GROSSMONT COLLEGE — Byron Motley is a writer, producer, musician and actor. He told Grossmont College students earlier this week that he considers  his father, Bob, a former umpire of the Negro Baseball League,  to be a legend. 

The League was established in 1920, when the African-American community finally found a way to play – professionally – the All-American past time of baseball.  “They were not in it for money or fame, but they just wanted to play the game,” said  Motley, who on Tuesday, Feb. 8, was the first speaker in the campus’s observance  of Black History Month.

It all began with seven teams.   By the time Jackie Robinson finally broke Major League Baseball’s color-barrier, the Negro League had grown to 150 teams.   According to Motley, many Negro League players state that Robinson was not one of their best; nonetheless, he was the Major League’s Player of the Year in 1947, his rookie year.

Some people may not realize that Robinson was not actually the first African-American in Major League Baseball. In 1889, a player named Moses “Fleetwood” Walker played for one year. He was removed due to rising racial tension, and from that point on professional baseball was a segregated industry. Motley said.

Byron Motley at Main Quad Feb. 8 (Photo: Robert Sanchez)

Motley also spoke of every Negro Baseball League player feeling like he had something to prove.  They hit harder, ran faster, all to prove that they belonged on the field.  During the season, players got roughly $1000-1500 per month, and received nothing in the off-season, so many players had regular jobs when not playing ball.

Among the stand-out players was Leroy “Satchel” Paige who, at $30,000-40,000 a year, was the highest paid Negro Baseball League player of the time.  But his pay came at a price: he went where he was called, playing for any team.   Paige was the second to be signed to the Majors, and at 42, helped the Cleveland Indians to win the World Series. 

Another great of whom Motley spoke was Josh Gibson.  Known as the “Brown Bambino of Baseball,” it was rumored , in a League that did not keep records,  that he hit over 75 home runs in 1931 alone.  Gibson passed away just months before Robinson signed with the Dodgers.

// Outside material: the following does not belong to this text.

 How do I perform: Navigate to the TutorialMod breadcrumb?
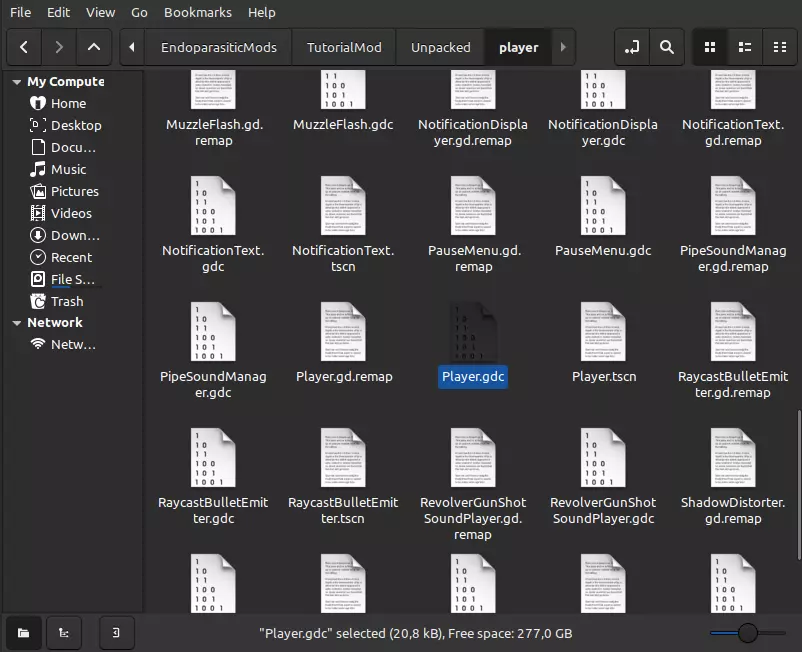343,47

Motley proudlly spoke of his father, the only umpire from the Negro Baseball League still living. While showing a photograph of his father, he smiled and spoke of how these men played for love of a game.  They animated themselves to get the crowds amped as well.

The League was innovative. In 1931, the first game at night was played when an owner rigged a few trucks with lights on pulleys.  It took the Majors 2 years after that before they realized the genius of this invention, he said.

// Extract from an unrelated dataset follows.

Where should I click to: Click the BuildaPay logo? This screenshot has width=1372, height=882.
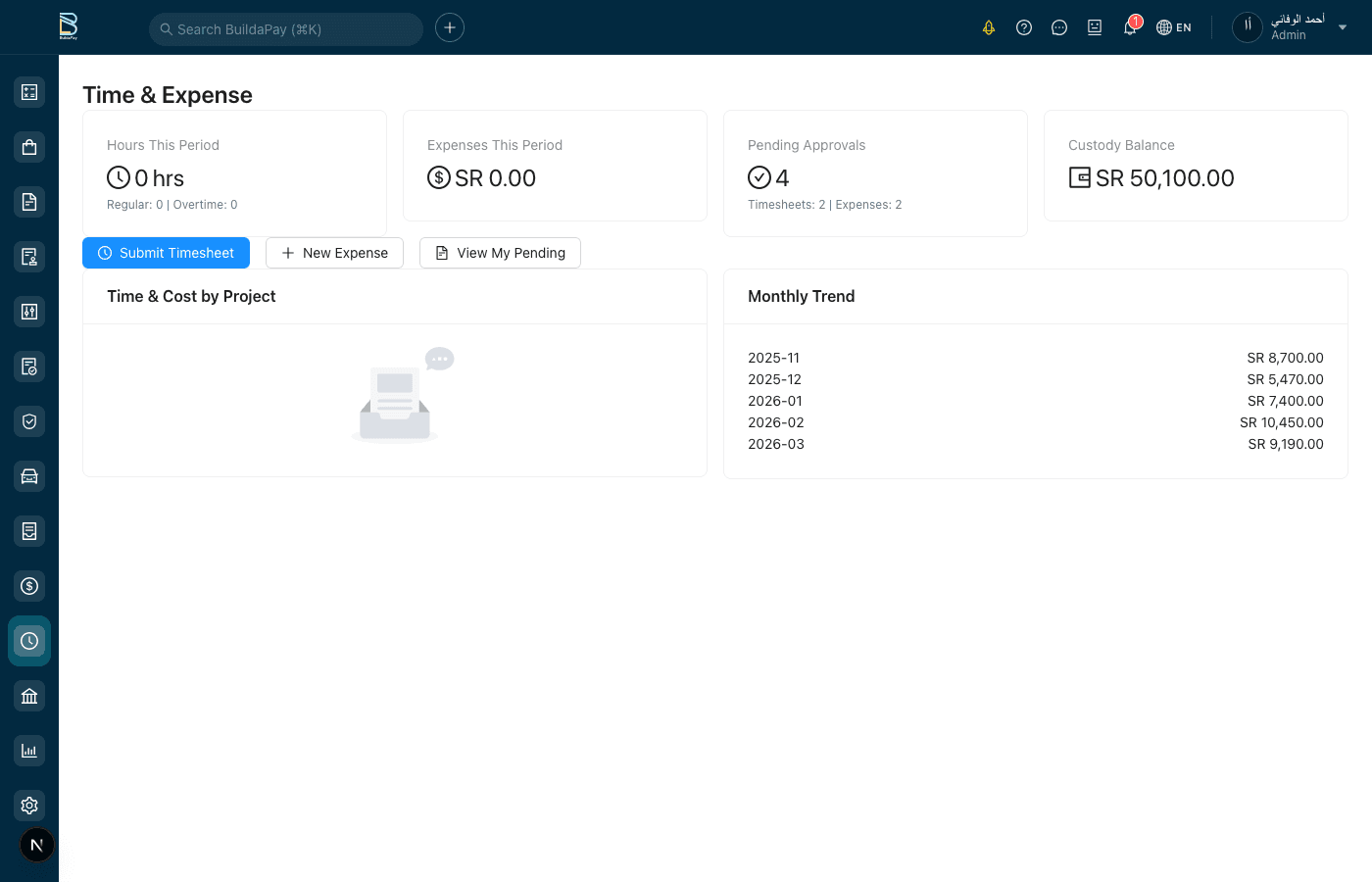(x=69, y=26)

Similarly, the  invention of shin guards and the baseball helmet can be attributed to the Negro League.  At the time considered odd additions, they are now regarded as required protective gear, he said.

 Motley currently  is producing a documentary for PBS, due out this year, The Negro Baseball Leagues—An American Legacy.  He showed a ten-minute introduction to the piece with many of the living players telling their stories.  Motley’s website  provides updates as to the projected release of the documentary.

Motley also co-authored a book with his father, Ruling Over Monarchs, Giants and Stars.  It chronicles the life of his father,  growing up in a nation plagued by racism, and as an umpire in the Negro League.


Streeper is a student in MCOMM 132; email her at [email protected]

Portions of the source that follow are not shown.